** Exercise objective **
Reproduce verbatim the records from the line containing "11, 626, 47)" up to and including the line containing "label: TRANG CHỦ".

** start **

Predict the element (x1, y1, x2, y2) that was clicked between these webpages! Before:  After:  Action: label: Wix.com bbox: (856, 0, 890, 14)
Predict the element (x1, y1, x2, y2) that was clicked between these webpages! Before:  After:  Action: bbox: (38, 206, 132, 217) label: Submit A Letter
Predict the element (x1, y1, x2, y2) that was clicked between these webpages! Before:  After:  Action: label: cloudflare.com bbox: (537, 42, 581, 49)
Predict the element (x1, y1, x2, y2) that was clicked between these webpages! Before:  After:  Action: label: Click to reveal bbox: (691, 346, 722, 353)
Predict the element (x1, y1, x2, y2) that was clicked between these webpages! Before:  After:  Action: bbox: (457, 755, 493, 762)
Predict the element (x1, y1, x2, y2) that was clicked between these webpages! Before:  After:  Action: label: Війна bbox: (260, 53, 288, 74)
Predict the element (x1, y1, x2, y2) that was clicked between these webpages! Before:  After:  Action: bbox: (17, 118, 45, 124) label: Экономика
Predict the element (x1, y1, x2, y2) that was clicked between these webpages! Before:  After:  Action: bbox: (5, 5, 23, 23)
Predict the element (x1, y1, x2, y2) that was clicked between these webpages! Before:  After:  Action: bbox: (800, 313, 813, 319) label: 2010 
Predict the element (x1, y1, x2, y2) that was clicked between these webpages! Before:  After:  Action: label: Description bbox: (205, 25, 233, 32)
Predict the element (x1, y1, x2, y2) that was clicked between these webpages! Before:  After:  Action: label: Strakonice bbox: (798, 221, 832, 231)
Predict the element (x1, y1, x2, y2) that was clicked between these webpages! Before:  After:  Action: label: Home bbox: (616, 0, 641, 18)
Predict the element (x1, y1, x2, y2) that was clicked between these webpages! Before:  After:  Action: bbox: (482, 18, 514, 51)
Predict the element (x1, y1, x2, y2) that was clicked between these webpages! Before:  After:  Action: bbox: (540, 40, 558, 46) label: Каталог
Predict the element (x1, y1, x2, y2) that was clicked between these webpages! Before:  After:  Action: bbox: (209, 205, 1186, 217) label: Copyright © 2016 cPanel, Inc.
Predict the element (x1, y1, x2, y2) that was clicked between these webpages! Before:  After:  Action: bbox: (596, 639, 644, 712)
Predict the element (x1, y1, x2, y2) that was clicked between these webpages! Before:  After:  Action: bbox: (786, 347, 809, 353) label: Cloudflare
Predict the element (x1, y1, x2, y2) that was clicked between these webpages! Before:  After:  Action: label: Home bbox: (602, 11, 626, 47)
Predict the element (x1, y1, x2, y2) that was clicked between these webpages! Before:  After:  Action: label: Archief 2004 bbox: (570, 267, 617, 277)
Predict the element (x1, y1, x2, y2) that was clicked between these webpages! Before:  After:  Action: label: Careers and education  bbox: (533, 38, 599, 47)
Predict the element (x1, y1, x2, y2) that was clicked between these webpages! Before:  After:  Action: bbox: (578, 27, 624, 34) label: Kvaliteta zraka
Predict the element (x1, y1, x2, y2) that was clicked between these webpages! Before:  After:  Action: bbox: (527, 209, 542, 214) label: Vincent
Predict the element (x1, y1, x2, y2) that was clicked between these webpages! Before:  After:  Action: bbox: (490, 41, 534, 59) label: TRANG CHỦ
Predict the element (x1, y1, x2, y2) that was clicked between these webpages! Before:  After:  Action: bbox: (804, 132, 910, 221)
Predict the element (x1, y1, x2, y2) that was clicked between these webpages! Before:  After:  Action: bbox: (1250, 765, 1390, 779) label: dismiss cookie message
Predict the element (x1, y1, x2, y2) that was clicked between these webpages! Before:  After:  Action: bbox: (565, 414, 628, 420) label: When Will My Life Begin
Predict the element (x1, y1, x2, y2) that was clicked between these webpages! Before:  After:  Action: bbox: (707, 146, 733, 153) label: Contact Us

** end **

** Answer for this exercise **
Predict the element (x1, y1, x2, y2) that was clicked between these webpages! Before:  After:  Action: label: Home bbox: (602, 11, 626, 47)
Predict the element (x1, y1, x2, y2) that was clicked between these webpages! Before:  After:  Action: label: Archief 2004 bbox: (570, 267, 617, 277)
Predict the element (x1, y1, x2, y2) that was clicked between these webpages! Before:  After:  Action: label: Careers and education  bbox: (533, 38, 599, 47)
Predict the element (x1, y1, x2, y2) that was clicked between these webpages! Before:  After:  Action: bbox: (578, 27, 624, 34) label: Kvaliteta zraka
Predict the element (x1, y1, x2, y2) that was clicked between these webpages! Before:  After:  Action: bbox: (527, 209, 542, 214) label: Vincent
Predict the element (x1, y1, x2, y2) that was clicked between these webpages! Before:  After:  Action: bbox: (490, 41, 534, 59) label: TRANG CHỦ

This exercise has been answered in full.